The truth is that there isn’t all that much good data out there. Few examples of the pieces survive with their original carriages – though more of the tubes do. There are some technical drawings – which exert a disproportionate influence over how the weapons are represented. There are also some official papers and some contemporary tables giving some measurements. This was before the age of precision manufacturing and machine based mass production.  Standardisation was the theory, but less so the practice. Carriages might be made without detailed drawings to work from, or the drawings might be lost. Changes might be improvised in the field without any clear records. That leaves plenty of gaps into which people must speculate.

I am not attempting accurate representations of the pieces – that is too much. My objective is similar to that of artists – to get something which is recognisable – and also I want the models to look more or less right next to each other.
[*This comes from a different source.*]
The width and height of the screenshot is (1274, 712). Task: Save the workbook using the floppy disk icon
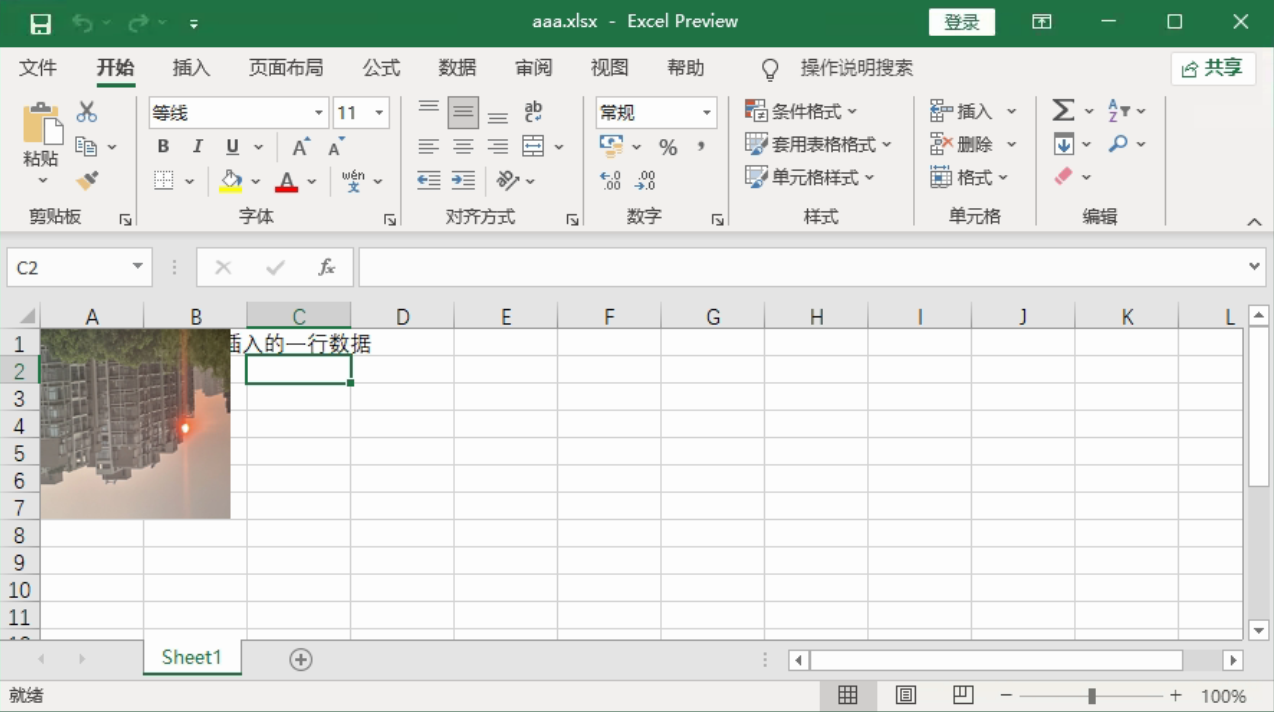tap(40, 23)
And before I move on to the detail, I want to say a bit about my collection to date. I started building my 15mm armies in the 1980s, using early (series 2 I think) Minifigs. I didn’t take to their artillery, and I quickly replaced them with Battle Honours in the 1990s. But I didn’t particularly like these either (or the heavier pieces and howitzers anyway), so I brought in a few Old Glory and AB models. That leaves me with a lot of old bits from which to make my models – especially including a few Austrian and Prussian models that I have acquired along the way. In order to help readers without these resources, though, I will offer guidance on how to reproduce these from stuff that is currently available.

What I haven’t done, though, is gone on a spree of buying all the models that are available from the different manufacturers. I have made a few speculative buys of French and Prussian pieces (I am assembling a late Prussian army too – and their later pieces were quite similar to the French ones). I must particularly acknowledge a debt to fellow London blogger LittleArmies, whose review of 15mm models, including exchanges on TMP, has been of enormous value.

I must also acknowledge help from author Kevin Kiley, who helped me find a number of very useful drawings, supplying me with scans of a number of them. Plus a number of contributors to TMP – including Stephen Summerfield (of DDS) – who have taken the trouble to illuminate a number of details.